# What the exercise asks
Exact reproduction required: the lines below from the line with "Given: Click the United States flag icon" to the line with "Task: Switch to the Drawdown chart tab", both ends included, and no others.

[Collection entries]
———

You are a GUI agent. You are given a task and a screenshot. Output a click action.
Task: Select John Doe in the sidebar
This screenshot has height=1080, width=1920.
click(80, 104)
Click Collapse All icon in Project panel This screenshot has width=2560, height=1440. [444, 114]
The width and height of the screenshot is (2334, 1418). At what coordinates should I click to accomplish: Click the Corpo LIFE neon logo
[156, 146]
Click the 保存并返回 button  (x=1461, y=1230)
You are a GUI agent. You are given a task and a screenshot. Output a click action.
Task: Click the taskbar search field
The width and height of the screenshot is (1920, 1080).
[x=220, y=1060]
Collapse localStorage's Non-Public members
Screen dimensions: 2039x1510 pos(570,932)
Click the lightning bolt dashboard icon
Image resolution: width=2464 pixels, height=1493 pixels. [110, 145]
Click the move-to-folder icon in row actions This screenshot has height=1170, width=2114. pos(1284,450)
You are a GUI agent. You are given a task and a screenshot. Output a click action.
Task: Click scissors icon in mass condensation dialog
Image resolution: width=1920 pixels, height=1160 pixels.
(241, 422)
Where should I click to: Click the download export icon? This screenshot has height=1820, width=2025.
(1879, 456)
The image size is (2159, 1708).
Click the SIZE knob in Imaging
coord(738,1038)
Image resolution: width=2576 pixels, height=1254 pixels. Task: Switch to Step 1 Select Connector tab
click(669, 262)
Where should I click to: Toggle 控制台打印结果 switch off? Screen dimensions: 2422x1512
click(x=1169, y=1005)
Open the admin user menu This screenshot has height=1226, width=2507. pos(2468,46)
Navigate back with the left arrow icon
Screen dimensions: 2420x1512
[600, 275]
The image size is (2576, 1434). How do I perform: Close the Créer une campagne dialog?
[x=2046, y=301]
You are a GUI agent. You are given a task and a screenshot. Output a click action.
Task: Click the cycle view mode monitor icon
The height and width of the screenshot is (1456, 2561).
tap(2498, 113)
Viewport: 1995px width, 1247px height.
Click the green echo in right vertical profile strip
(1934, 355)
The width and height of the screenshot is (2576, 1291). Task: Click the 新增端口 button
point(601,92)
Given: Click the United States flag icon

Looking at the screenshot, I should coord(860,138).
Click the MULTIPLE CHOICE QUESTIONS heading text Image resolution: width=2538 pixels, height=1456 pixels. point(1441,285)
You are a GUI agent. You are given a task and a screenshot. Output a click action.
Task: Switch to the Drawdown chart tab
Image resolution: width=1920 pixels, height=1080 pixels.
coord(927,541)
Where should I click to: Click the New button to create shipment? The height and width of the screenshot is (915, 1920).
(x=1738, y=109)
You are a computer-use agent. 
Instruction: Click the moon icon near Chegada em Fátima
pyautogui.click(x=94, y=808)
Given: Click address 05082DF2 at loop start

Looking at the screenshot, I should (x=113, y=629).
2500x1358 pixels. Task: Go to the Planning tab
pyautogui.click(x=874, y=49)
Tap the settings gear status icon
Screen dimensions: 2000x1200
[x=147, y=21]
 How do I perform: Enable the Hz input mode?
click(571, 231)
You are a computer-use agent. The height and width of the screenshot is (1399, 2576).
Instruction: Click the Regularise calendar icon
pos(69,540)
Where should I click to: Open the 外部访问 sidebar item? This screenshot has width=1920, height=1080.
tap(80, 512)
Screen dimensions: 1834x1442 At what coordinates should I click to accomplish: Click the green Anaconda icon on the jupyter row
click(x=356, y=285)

———

# Result for this exercise
Given: Click the United States flag icon

Looking at the screenshot, I should coord(860,138).
Click the MULTIPLE CHOICE QUESTIONS heading text Image resolution: width=2538 pixels, height=1456 pixels. point(1441,285)
You are a GUI agent. You are given a task and a screenshot. Output a click action.
Task: Switch to the Drawdown chart tab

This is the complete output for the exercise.